🤖 AI Tools
· 3 min read

How to Run AI Without a GPU — CPU-Only Inference Guide (2026)


You don’t need a GPU to run AI models locally. CPU-only inference is slower, but with the right model and quantization, it’s usable for many tasks. Here’s how to do it and what to expect.

Realistic speed expectations

CPU inference speed depends on your processor, RAM speed, and model size. Here are real-world numbers:

CPUModelQuantizationSpeed
Intel i7-12700Qwen3.5-9BQ4_K_M~5-8 tok/s
Intel i5-10400Qwen3.5-4BQ4_K_M~8-12 tok/s
AMD Ryzen 7 5800XQwen3.5-9BQ4_K_M~6-10 tok/s
Apple M4 (CPU only)Qwen3.5-9BQ4_K_M~15-20 tok/s
Intel i9-9900KQwen3.5-9BQ4_K_M~4-6 tok/s
Any modern CPUQwen3.5-0.8BQ4_K_M~15-25 tok/s

For comparison, a GPU (RTX 4090) runs the same Qwen3.5-9B at ~45 tok/s. CPU is 5-10x slower, but 5-8 tok/s is still readable — about the speed of someone typing.

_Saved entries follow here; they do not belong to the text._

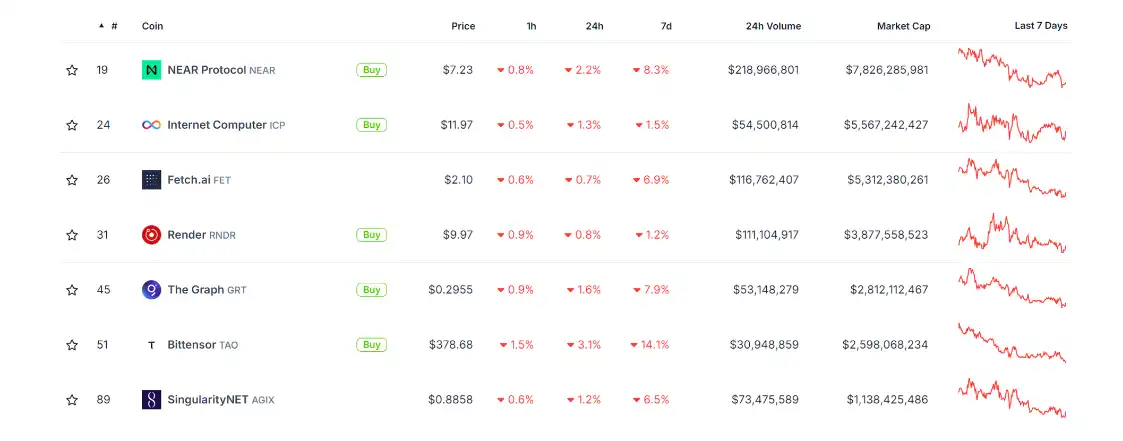Click the NEAR Protocol coin logo
The width and height of the screenshot is (1123, 441).
[x=151, y=70]
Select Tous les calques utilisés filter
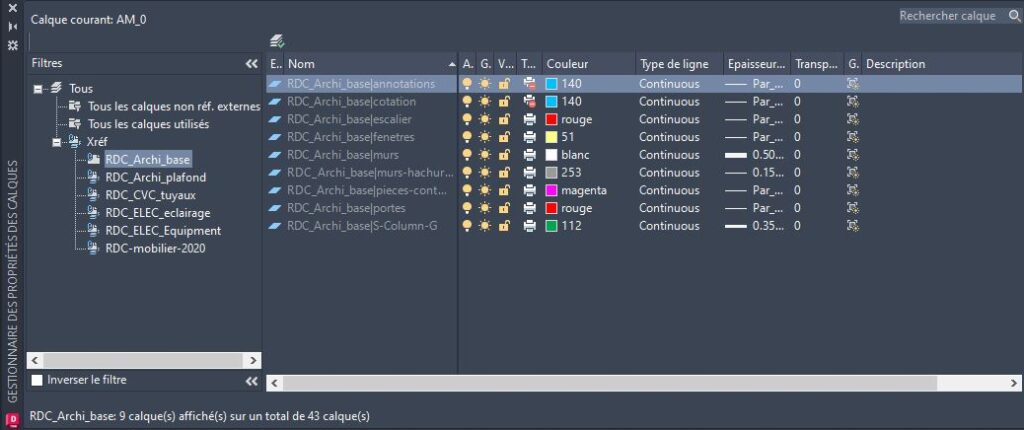Screen dimensions: 1024x430 point(148,124)
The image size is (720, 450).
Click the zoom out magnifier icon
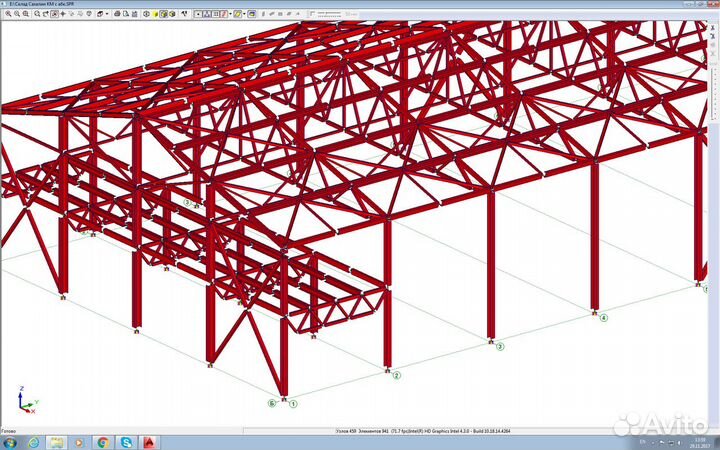pos(17,14)
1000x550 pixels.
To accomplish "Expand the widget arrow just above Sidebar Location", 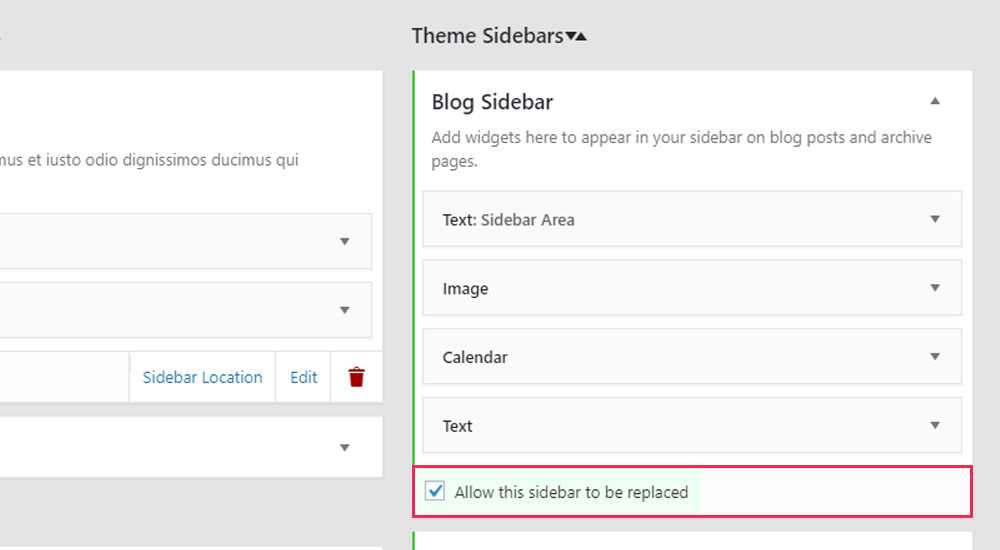I will [x=344, y=310].
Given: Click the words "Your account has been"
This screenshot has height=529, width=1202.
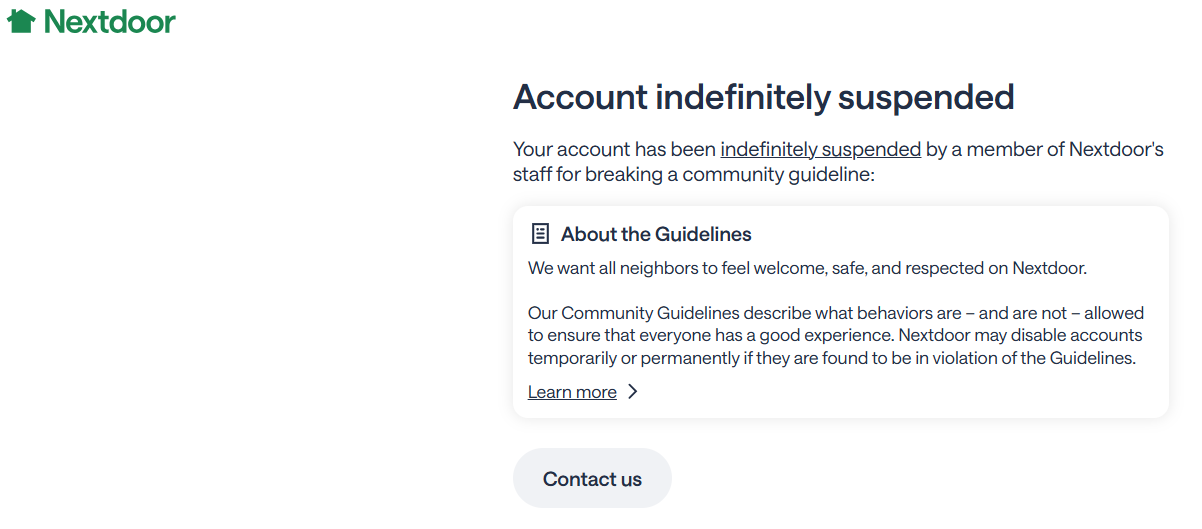Looking at the screenshot, I should [614, 149].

Apple Silicon is the exception. Even in CPU-only mode, M-series chips are significantly faster than Intel/AMD for AI inference thanks to their memory bandwidth.

Setup with Ollama

Ollama automatically uses CPU if no GPU is detected:

curl -fsSL https://ollama.com/install.sh | sh
ollama run qwen3.5:4b

That’s it. No GPU drivers, no CUDA, no configuration. It just works.

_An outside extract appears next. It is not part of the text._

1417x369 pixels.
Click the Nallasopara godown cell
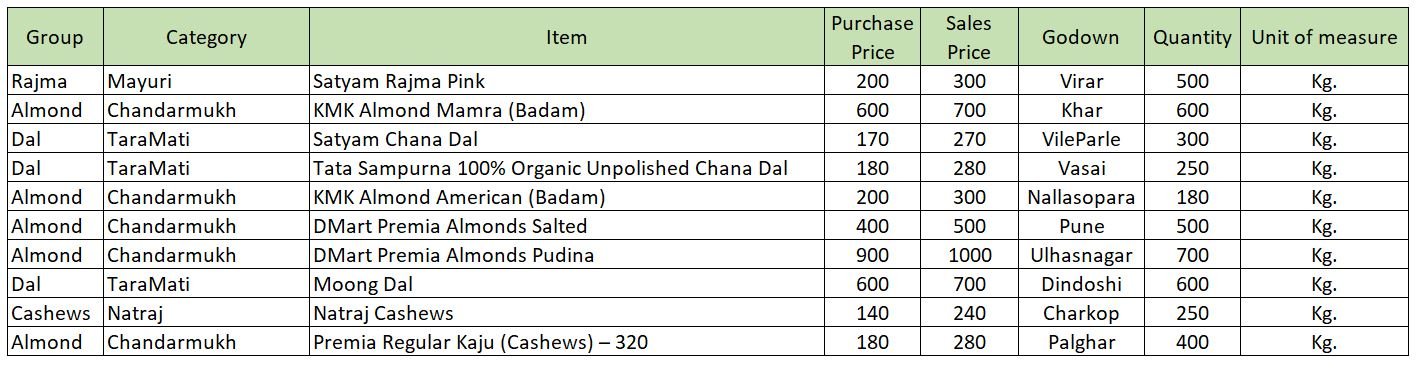(1081, 197)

Setup with llama.cpp (more control)

# Build without GPU support
git clone https://github.com/ggerganov/llama.cpp
cd llama.cpp && make

# Download a model
huggingface-cli download Qwen/Qwen3.5-4B-GGUF \
  --include "*Q4_K_M*" --local-dir ./models

# Run with all CPU threads
./llama-server -m ./models/Qwen3.5-4B-Q4_K_M.gguf \
  --threads $(nproc) --ctx-size 4096 --port 8080

Key flags for CPU performance:

  • --threads $(nproc) — use all CPU cores
  • --ctx-size 4096 — smaller context = faster
  • --batch-size 512 — optimize batch processing

Best models for CPU-only

RAM availableBest modelWhy
4GBQwen3.5-2BBest quality at this size
8GBQwen3.5-4BGood balance
16GBQwen3.5-9BBest quality-per-resource
32GBQwen3.5-27B (Q4)Strong but slow (~2-4 tok/s)

Stick to models where the quantized size fits comfortably in RAM with room to spare. If the model barely fits, it’ll use swap and become unusably slow.

When CPU-only makes sense

Good for:

  • Batch processing (speed doesn’t matter, just cost)
  • Background tasks (summarize documents overnight)
  • Simple Q&A and chat (5-8 tok/s is fine for conversation)
  • Servers with lots of RAM but no GPU
  • Learning and experimentation

Not good for:

  • Real-time coding assistance (too slow for autocomplete)
  • Interactive applications needing fast responses
  • Models larger than 14B (too slow to be useful)
  • Concurrent users (CPU saturates quickly)

Speed optimization tips

  1. Use all cores. Set --threads to your CPU core count.
  2. Use Q4_K_M quantization. Best speed/quality balance for CPU.
  3. Reduce context size. 2048-4096 is enough for most tasks.
  4. Close other applications. CPU inference uses all cores — other apps compete.
  5. Use fast RAM. DDR5 > DDR4. Higher MHz = faster inference.
  6. Consider a used GPU. A $200 RTX 3060 12GB will be 5-10x faster than any CPU.

The honest take

CPU-only inference works, but it’s a compromise. If you’re generating a few responses per day for personal use, it’s fine. If you need AI as part of your daily workflow, invest in a GPU or Apple Silicon Mac. The speed difference is transformative.

The best “no GPU” option in 2026 is actually a Mac Mini M4 ($599). Its unified memory architecture means the GPU and CPU share RAM, so even the base model runs AI faster than most discrete CPU setups.